Access
Datagrok provides a single, unified access point for data across an organization, simplifying the process of centralizing data collected from multiple sources. You can easily visualize, explore, and learn from your data, and use the insights gained to take action. Additionally, the platform provides access controls, security features, caching, and automatic monitoring of connection health.
Data sources
Besides local files that you can drag and drop from your computer, Datagrok integrates with various data providers. You can connect to any machine readable source: a file storage (like third-party cloud services or an organization-hosted Datagrok server), databases, or webservices.

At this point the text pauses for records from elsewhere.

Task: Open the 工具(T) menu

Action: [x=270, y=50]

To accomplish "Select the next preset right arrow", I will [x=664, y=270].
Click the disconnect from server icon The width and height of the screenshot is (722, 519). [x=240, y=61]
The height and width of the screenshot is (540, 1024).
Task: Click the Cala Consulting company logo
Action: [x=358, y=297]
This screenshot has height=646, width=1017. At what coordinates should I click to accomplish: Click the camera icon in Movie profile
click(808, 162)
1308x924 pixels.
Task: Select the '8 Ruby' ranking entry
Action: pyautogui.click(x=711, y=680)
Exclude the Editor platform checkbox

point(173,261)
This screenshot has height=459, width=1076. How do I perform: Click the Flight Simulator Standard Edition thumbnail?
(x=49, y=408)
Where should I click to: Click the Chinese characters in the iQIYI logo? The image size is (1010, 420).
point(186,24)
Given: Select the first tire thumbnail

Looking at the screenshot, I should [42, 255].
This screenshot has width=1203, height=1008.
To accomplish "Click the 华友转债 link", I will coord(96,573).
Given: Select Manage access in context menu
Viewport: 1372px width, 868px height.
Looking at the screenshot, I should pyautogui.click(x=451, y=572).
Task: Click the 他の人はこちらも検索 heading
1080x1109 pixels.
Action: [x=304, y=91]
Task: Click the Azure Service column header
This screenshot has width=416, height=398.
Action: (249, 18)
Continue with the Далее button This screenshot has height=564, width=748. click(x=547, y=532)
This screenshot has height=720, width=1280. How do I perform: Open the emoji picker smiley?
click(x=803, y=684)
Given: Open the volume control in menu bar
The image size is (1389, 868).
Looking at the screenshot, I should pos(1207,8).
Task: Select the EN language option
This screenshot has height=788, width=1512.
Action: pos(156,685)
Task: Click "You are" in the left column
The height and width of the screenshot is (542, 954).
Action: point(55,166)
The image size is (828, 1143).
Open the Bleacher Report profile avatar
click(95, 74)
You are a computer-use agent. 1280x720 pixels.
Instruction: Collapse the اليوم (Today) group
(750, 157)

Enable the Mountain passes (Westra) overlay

Datagrok also supports scripting in various languages, such as R, Julia, and Python, which means you can create custom data sources. For example, you can load a dataframe from an external website or package, open a specific table using its ID, or write a package to extract data from multiple sources and combine them into one. For more information on getting data using functions and scripts, see Access data section in the developers' documentation.
Datagrok also hosts public datasets that can be used for analysis, testing, and prototyping. These datasets cover various domains, including cheminformatics, clinical trials, and more.
Data connection
A data connection is an entity representing information required to connect to a specific data source, such as its address and credentials. A data connection allows you to work with files and database tables directly in Datagrok. When connecting to a data source, you can access data manually from the UI, or programmatically, through an application. For manual data access, Datagrok provides a convenient UI that lets you connect directly to any of the 30+ supported connectors, retrieve data using queries, and securely share data with others.
A connector is a plugin that enables the integration of external data providers into the platform. It can work with a database, an Excel file, a CSV file, a web service, or any other source capable of providing the data. Most of our data connectors are open-sourced and extendable (under MIT license).
To see all available data source connections, on the Sidebar, select Manage > Connections. From there, you can search connection by name or by tag.
A data connection is an entity, which means it can be shared, assigned permissions, annotated, and more.
For instructions on how to add a supported data source, set credentials, share, and manage it from the UI, see documentation for each data source type.
For instructions on how to add a supported data source, set credentials, share, and manage it programmatically, see developer's documentation.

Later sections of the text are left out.